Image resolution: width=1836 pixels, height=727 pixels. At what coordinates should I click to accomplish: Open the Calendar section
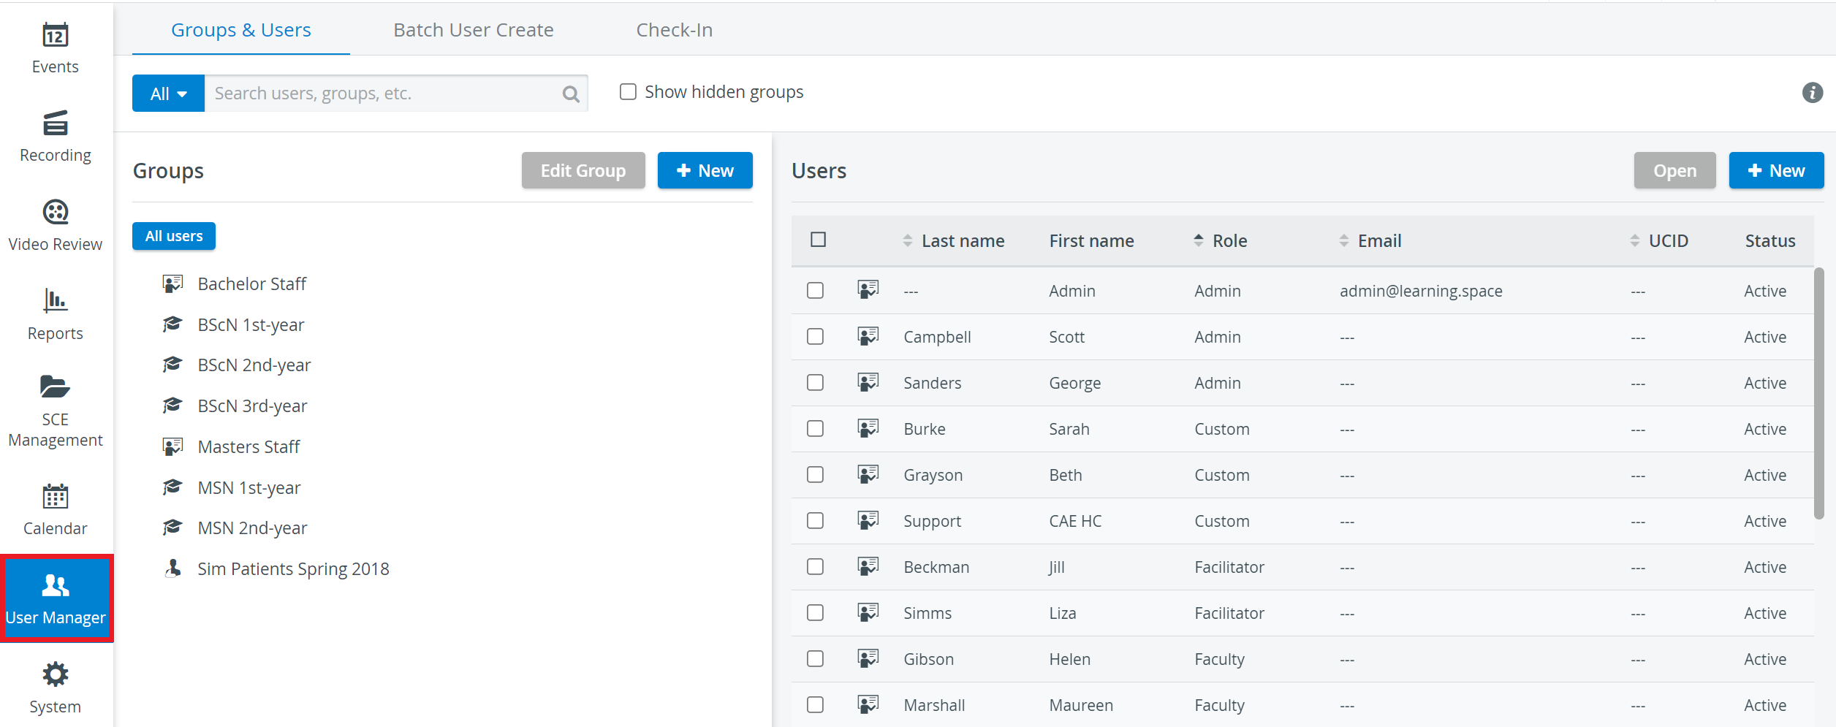click(56, 510)
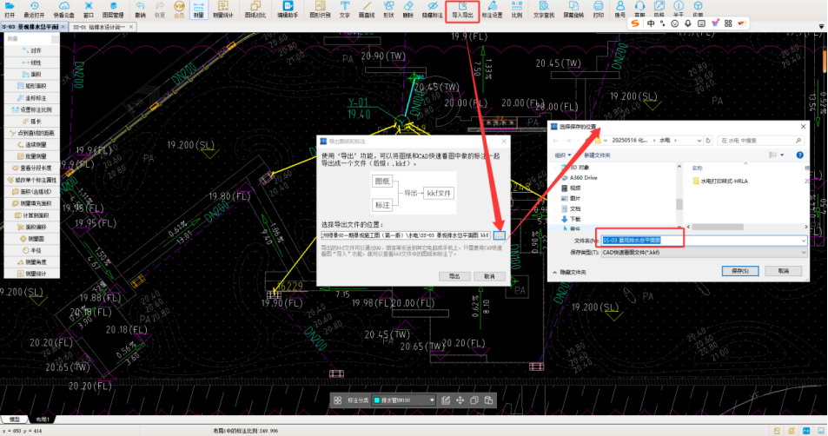Click the 文件名 filename input field
Screen dimensions: 828x436
point(704,240)
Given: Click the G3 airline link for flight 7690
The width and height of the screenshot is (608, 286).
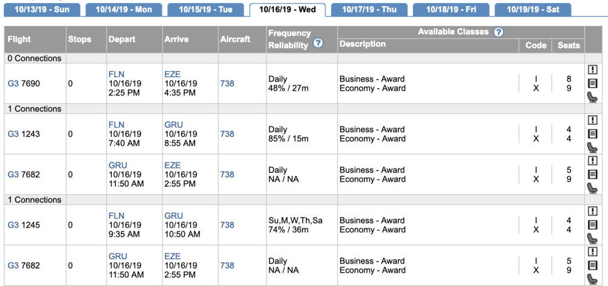Looking at the screenshot, I should point(13,84).
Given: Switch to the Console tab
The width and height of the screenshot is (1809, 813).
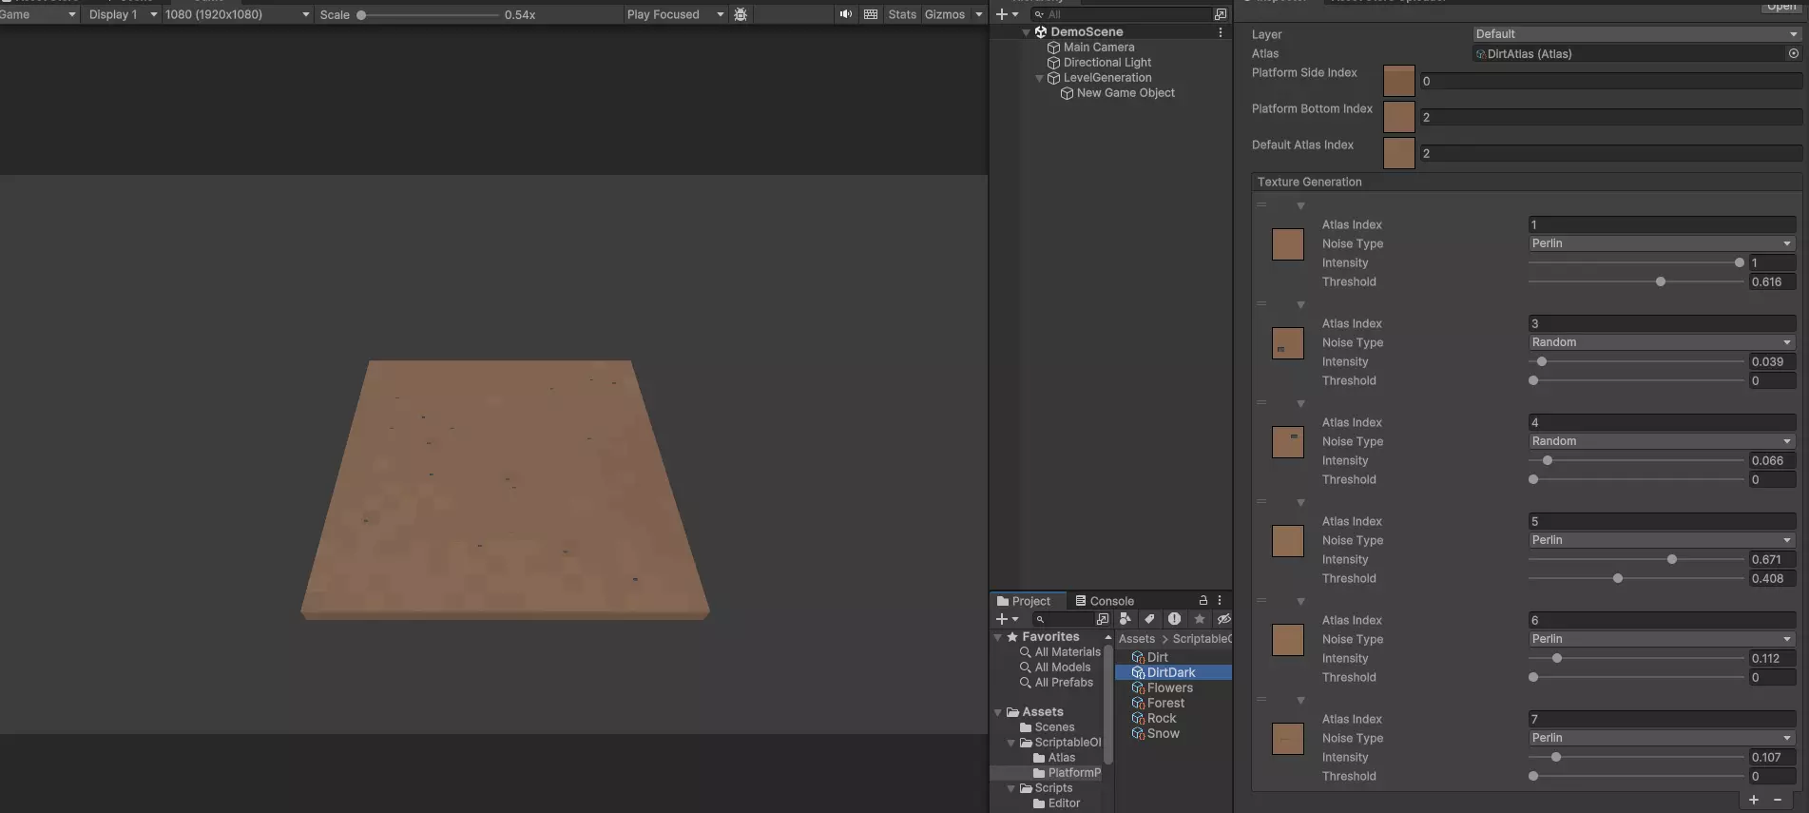Looking at the screenshot, I should coord(1104,601).
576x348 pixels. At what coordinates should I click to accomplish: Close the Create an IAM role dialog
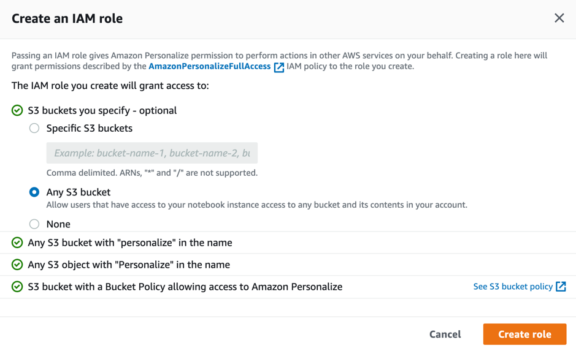(559, 18)
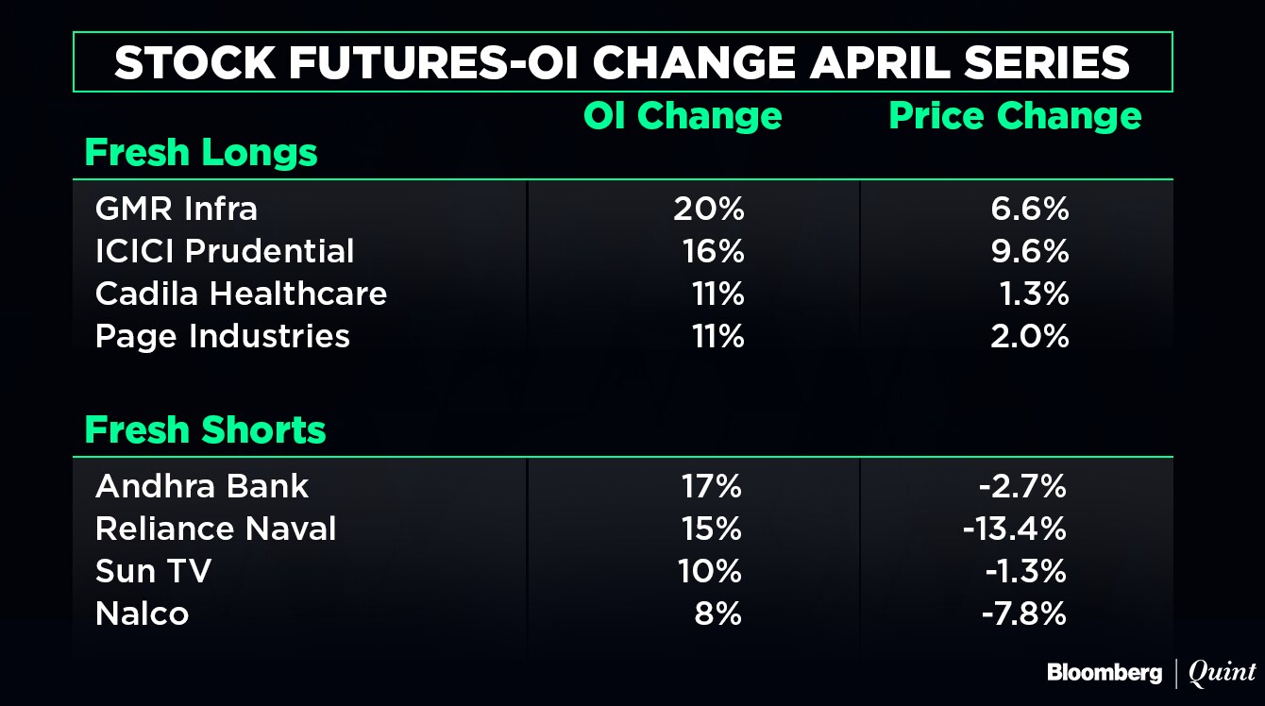Click the Quint logo text

[x=1222, y=673]
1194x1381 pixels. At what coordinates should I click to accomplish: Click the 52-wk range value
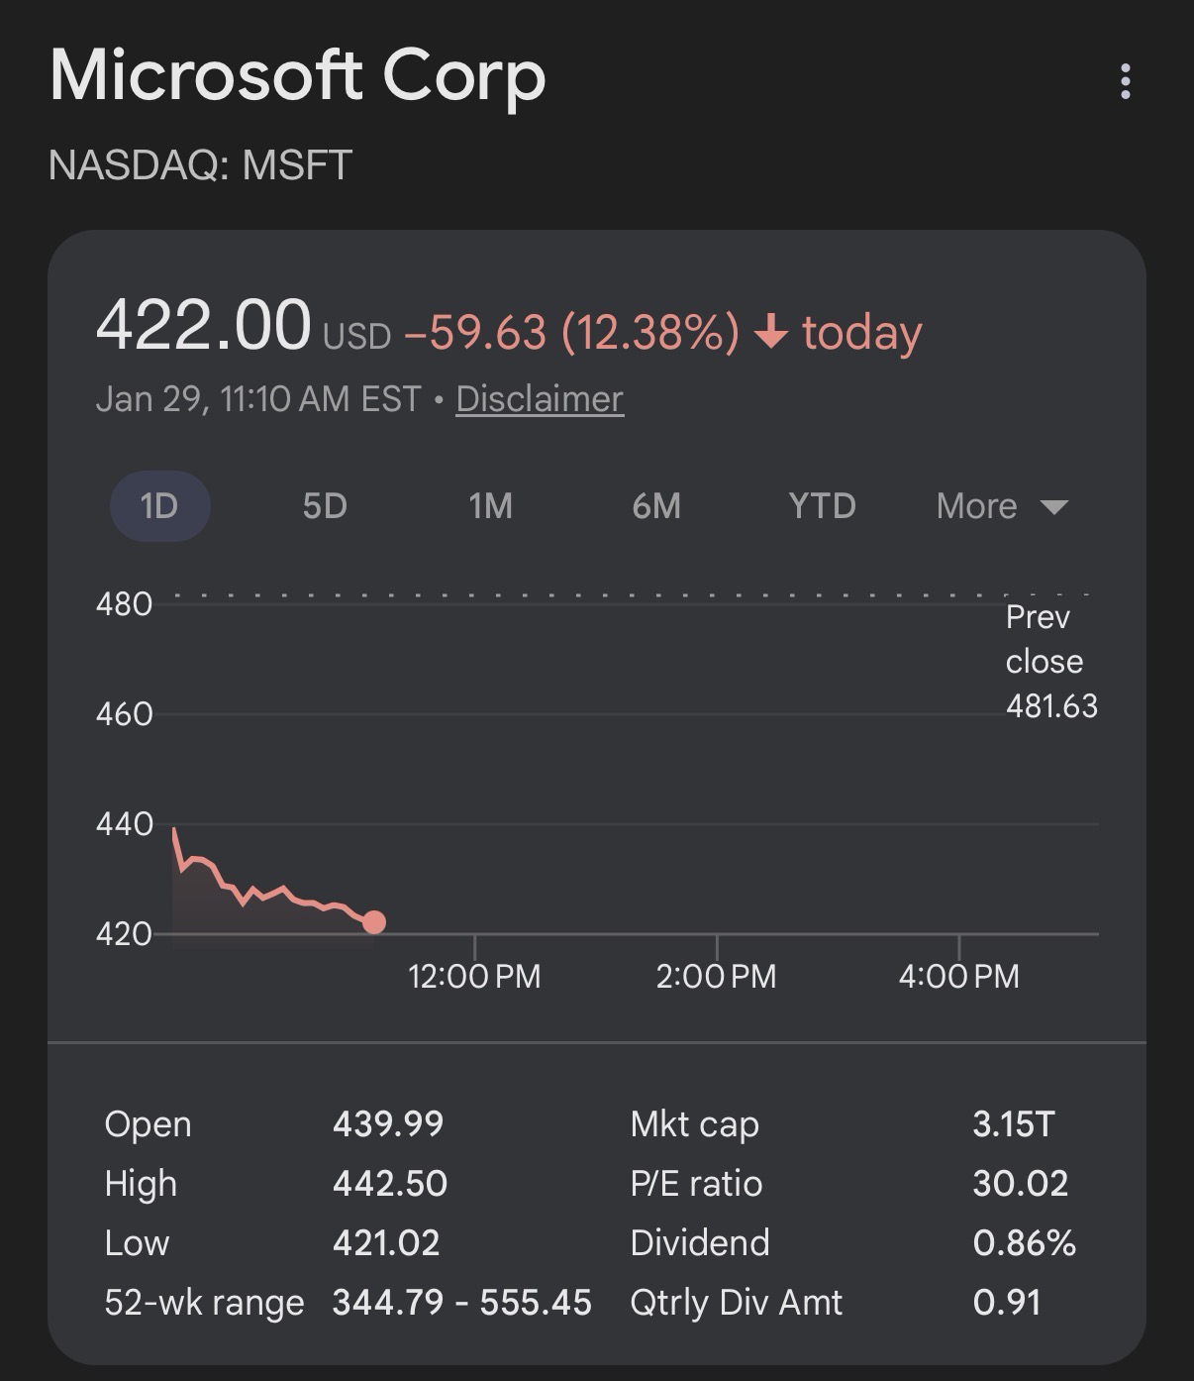pos(461,1302)
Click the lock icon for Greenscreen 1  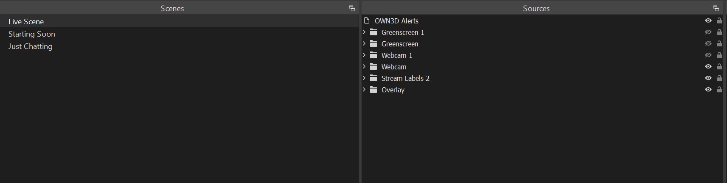click(719, 32)
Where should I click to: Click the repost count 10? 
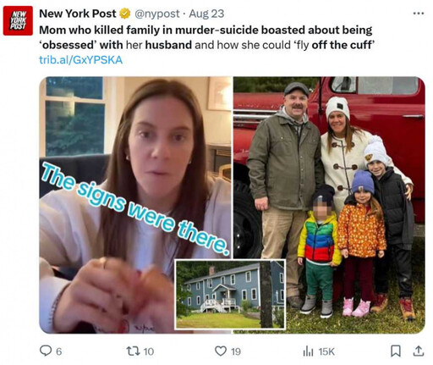point(149,351)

## Task statement
Count how many lines in the entries hold "Given" and reply with that number alone.

## Exercise answer
2